> **YOUR INSTRUCTIONS**: Can you write out all of the data below again, substituting "hyperlink" for every "link", changing nothing else, and leaving the pictures out?

> **WORKING DATA**:
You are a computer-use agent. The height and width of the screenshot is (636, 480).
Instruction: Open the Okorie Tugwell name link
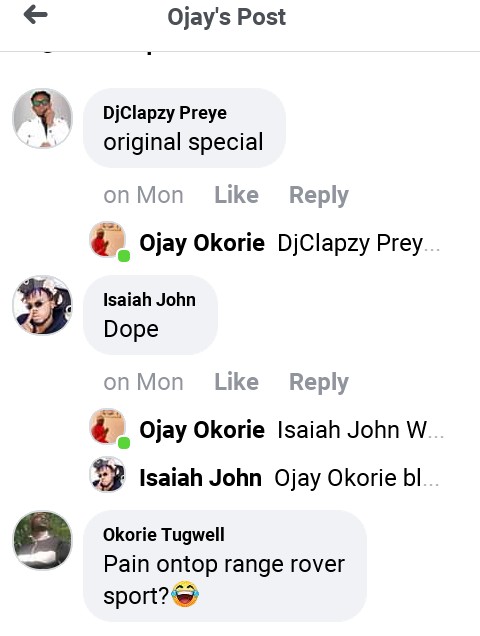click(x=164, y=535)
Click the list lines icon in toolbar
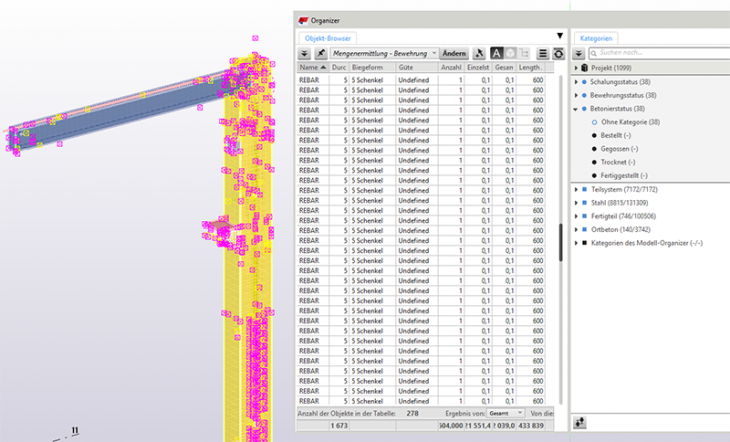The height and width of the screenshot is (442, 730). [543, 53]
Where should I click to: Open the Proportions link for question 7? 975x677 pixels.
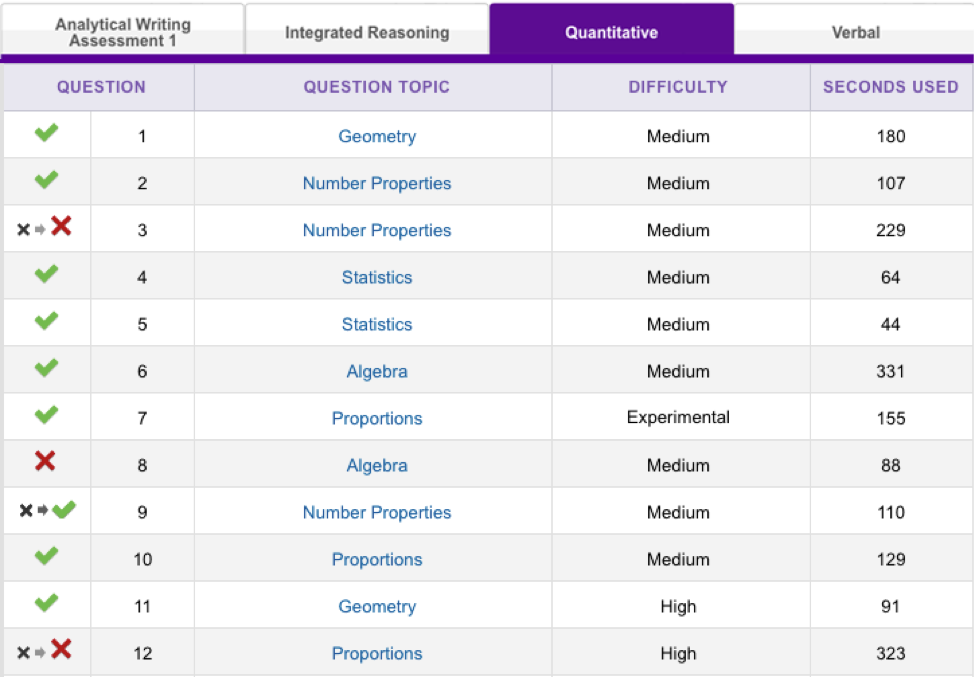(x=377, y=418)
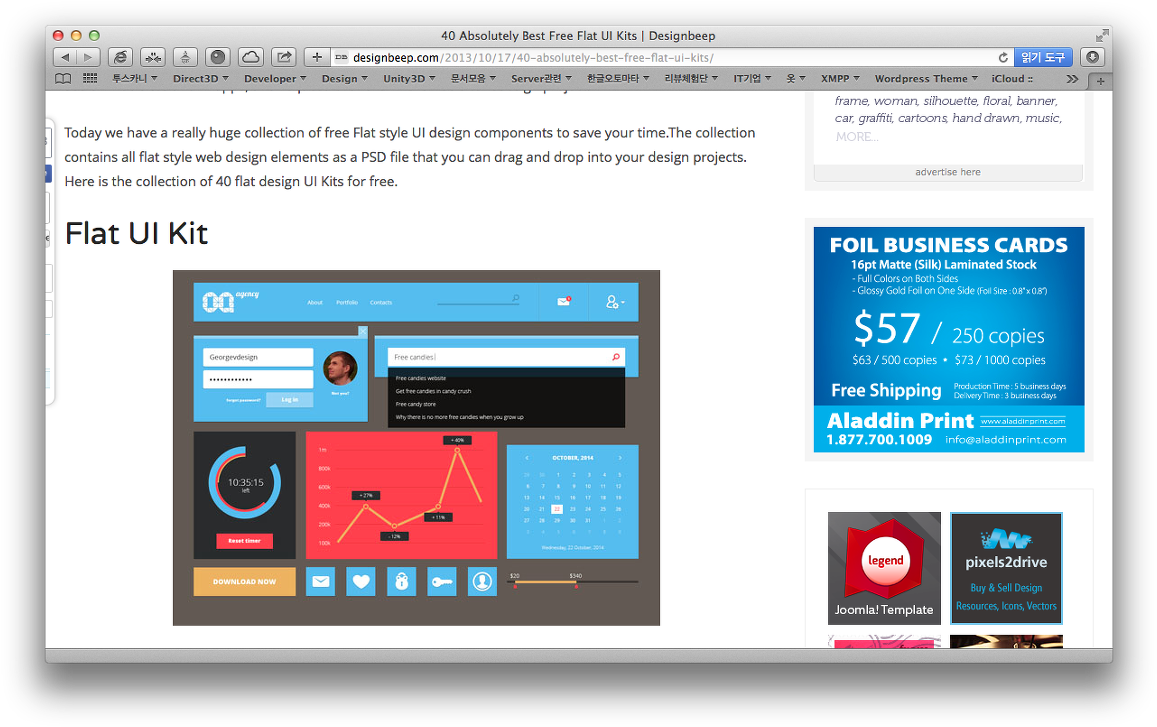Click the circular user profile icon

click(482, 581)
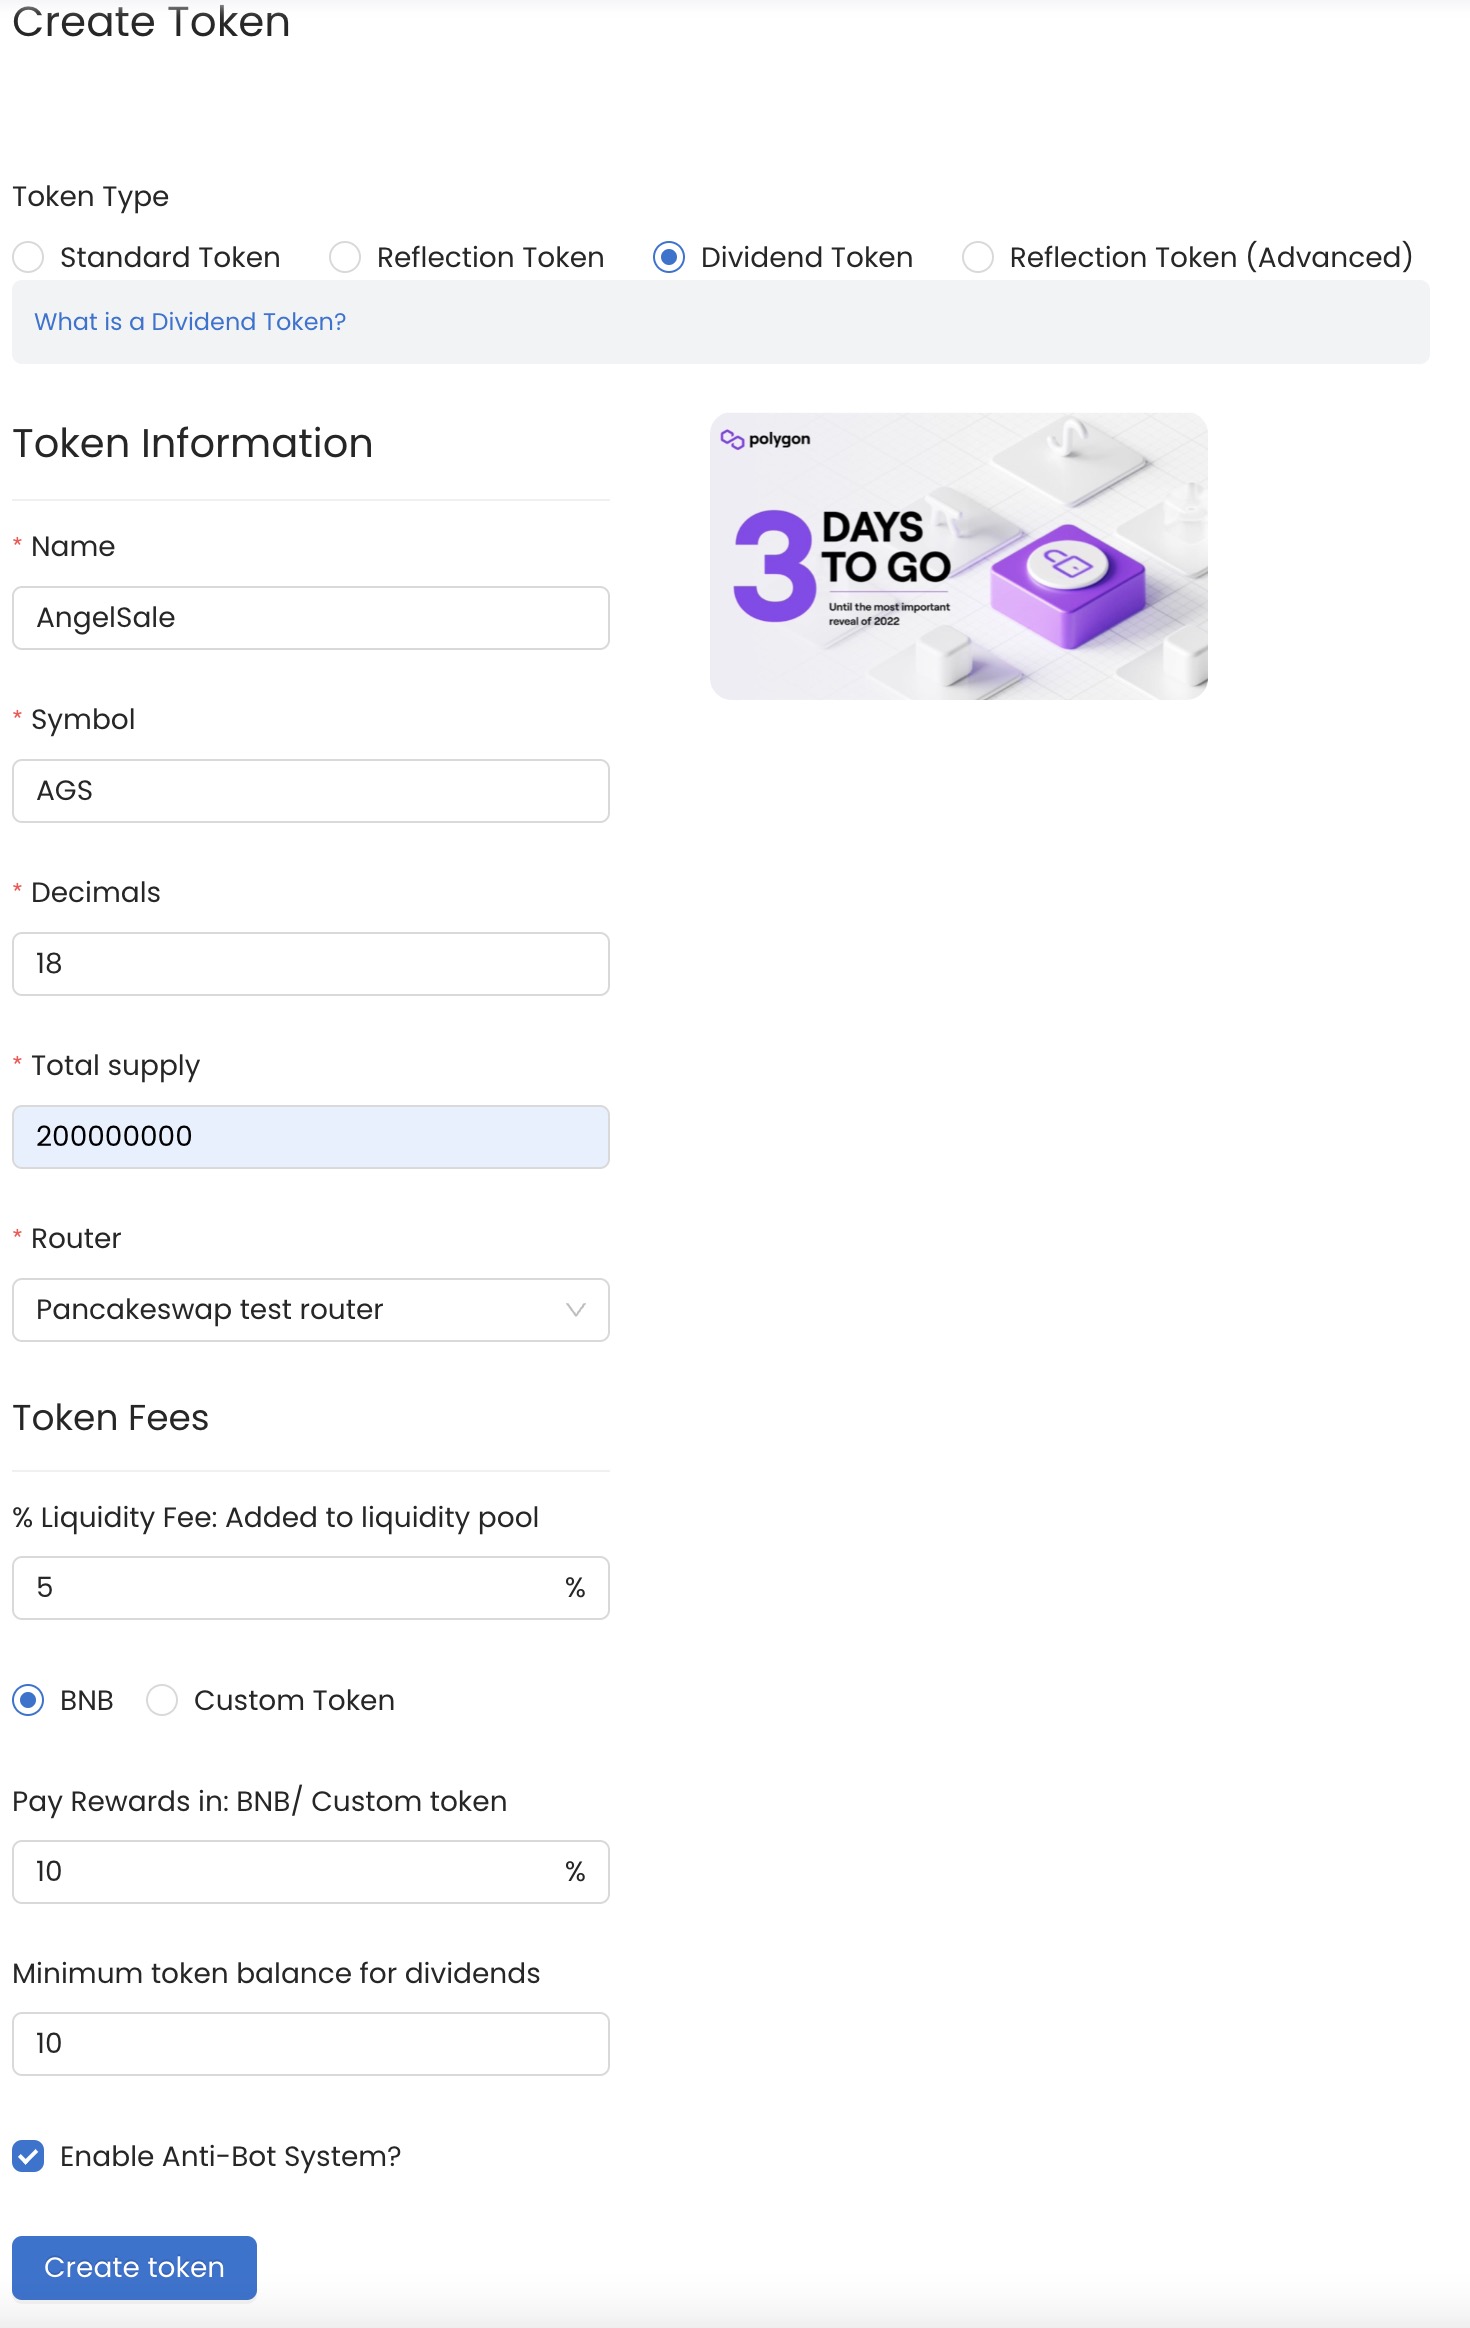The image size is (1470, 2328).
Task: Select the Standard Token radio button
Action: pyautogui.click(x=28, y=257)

> **EXERCISE OUTPUT**:
You are a computer-use agent. The height and width of the screenshot is (636, 480).
Instruction: Open the Okorie Tugwell name hyperlink
click(x=164, y=535)
Click the list lines icon in toolbar
The height and width of the screenshot is (442, 730). [543, 53]
Where should I click to: Open the Proportions hyperlink for question 7? 975x677 pixels.
(x=377, y=418)
Click the circular user profile icon

click(482, 581)
The image size is (1470, 2328).
Task: Select the Standard Token radio button
Action: pyautogui.click(x=28, y=257)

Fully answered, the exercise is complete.